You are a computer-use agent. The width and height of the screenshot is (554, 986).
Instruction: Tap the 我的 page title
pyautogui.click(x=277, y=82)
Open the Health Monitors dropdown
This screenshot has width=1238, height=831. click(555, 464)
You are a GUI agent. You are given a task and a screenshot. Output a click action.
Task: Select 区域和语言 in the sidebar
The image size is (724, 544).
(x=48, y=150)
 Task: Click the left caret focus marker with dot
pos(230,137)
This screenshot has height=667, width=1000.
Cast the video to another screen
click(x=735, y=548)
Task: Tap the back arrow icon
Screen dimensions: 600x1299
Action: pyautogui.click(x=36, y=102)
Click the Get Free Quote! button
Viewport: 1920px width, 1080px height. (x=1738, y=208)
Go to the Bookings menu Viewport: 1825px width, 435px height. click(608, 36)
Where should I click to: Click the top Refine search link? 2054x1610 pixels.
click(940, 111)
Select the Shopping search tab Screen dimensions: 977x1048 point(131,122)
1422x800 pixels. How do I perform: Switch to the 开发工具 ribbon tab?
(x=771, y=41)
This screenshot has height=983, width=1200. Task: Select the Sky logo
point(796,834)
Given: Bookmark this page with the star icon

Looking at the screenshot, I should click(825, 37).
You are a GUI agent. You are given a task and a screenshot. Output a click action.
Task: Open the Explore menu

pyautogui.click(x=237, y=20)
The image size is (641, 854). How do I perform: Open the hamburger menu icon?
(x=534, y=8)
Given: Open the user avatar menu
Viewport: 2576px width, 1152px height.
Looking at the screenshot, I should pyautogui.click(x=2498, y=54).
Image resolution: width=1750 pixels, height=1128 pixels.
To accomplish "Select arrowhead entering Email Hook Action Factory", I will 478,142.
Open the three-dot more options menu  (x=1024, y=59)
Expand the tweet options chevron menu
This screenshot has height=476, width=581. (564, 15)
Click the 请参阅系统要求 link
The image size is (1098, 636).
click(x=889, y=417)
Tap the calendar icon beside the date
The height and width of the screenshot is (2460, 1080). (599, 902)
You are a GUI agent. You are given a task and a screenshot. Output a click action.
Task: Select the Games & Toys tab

> [Task requirements] Put every line from the one containing "Select the Shopping" down to the one containing "point(796,834)" into a JSON list of strings, one string per line and blank lines left out.

> [Solution]
[
  "Select the Shopping search tab Screen dimensions: 977x1048 point(131,122)",
  "1422x800 pixels. How do I perform: Switch to the 开发工具 ribbon tab?",
  "(x=771, y=41)",
  "This screenshot has height=983, width=1200. Task: Select the Sky logo",
  "point(796,834)"
]